Farkas, the former chairman and CEO of Taylor, Bean & Whitaker (TBW), is looking at a possible life sentence.

Earlier in the week a jury found him guilty on all 14 counts tied to a $2.9 billion fraud scheme that lasted seven years and resulted in the failure of the Ocala, Fla.-based TBW, and played a role in the downfall of its chief warehouse lender, Colonial Bank.

Among the many charges levied against him, Farkas was accused of masterminding a scheme where nonbank TBW sold at least $400 million of fictitious mortgages to Colonial Bank.

Earlier this year TBW’s former treasurer, Desiree Brown, pleaded guilty, admitting that she worked with Farkas to generate money for the lender through the sale of "fictitious trades, which had no pool of loans collateralizing them, to Colonial bank."

Not only did TBW rank among the nation’s 10 largest lenders at one point, it was a top issuer of Ginnie Mae MBS. Both TBW and Colonial failed in the late summer of 2009, after an aborted takeover of the bank by TBW.

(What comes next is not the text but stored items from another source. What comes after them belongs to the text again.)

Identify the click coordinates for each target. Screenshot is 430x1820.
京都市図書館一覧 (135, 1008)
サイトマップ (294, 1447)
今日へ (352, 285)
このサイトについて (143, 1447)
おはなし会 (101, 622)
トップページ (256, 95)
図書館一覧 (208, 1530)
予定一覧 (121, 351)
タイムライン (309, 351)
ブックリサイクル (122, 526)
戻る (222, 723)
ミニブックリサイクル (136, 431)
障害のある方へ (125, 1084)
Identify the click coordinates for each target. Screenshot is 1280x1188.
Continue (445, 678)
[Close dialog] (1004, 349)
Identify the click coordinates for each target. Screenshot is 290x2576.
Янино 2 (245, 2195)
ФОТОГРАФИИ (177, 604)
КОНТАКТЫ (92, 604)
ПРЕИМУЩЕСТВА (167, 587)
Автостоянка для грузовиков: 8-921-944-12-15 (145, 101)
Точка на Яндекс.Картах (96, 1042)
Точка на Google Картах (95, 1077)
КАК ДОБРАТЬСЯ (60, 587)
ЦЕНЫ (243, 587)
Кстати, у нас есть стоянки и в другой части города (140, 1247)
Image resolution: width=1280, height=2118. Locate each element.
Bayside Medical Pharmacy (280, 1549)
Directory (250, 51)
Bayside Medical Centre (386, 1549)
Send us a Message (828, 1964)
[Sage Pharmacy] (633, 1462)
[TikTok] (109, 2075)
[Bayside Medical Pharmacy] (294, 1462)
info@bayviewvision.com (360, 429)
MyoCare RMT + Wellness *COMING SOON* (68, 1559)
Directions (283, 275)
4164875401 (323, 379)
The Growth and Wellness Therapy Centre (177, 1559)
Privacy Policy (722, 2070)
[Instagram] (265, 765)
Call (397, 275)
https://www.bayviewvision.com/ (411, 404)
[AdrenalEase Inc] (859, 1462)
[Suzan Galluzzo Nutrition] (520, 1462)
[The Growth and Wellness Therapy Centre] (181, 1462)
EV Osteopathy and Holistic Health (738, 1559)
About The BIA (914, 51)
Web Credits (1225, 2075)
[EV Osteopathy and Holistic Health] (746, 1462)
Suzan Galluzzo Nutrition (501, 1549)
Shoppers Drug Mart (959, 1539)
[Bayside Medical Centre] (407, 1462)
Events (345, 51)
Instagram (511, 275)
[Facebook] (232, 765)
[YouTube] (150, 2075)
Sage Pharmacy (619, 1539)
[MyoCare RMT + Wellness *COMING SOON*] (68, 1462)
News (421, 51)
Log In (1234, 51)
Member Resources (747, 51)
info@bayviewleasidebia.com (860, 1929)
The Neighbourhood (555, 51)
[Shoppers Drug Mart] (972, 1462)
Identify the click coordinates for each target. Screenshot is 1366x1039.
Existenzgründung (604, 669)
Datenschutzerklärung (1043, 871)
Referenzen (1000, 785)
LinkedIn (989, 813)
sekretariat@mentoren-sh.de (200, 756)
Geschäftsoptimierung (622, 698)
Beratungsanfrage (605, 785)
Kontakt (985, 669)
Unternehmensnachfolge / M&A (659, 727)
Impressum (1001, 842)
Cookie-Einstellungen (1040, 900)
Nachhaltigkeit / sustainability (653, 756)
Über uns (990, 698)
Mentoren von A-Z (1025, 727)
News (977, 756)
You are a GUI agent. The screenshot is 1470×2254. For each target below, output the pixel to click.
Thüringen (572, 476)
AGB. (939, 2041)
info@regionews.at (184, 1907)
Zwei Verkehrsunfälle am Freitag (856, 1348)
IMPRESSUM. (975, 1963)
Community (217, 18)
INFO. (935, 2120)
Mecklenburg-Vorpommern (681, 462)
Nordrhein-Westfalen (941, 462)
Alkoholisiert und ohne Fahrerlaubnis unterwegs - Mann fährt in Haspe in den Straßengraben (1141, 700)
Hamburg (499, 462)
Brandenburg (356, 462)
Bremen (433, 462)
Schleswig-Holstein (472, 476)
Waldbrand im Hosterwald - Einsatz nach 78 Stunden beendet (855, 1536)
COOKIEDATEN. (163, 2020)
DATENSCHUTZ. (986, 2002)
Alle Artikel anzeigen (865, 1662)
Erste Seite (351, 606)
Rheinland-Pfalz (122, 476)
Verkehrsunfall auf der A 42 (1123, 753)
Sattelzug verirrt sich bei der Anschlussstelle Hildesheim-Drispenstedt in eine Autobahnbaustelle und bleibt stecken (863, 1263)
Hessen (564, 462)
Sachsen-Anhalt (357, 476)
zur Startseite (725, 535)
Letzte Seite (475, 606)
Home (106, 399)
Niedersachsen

After a 10-day trial in the Eastern District of Virginia, the jury found him guilty on several different charges, including conspiracy to commit bank fraud, securities fraud, and wire fraud.
Farkas was first arrested in June of 2010. TBW was in business for about two decades.

At press time, his attorney William Cummings had not commented on a possible appeal.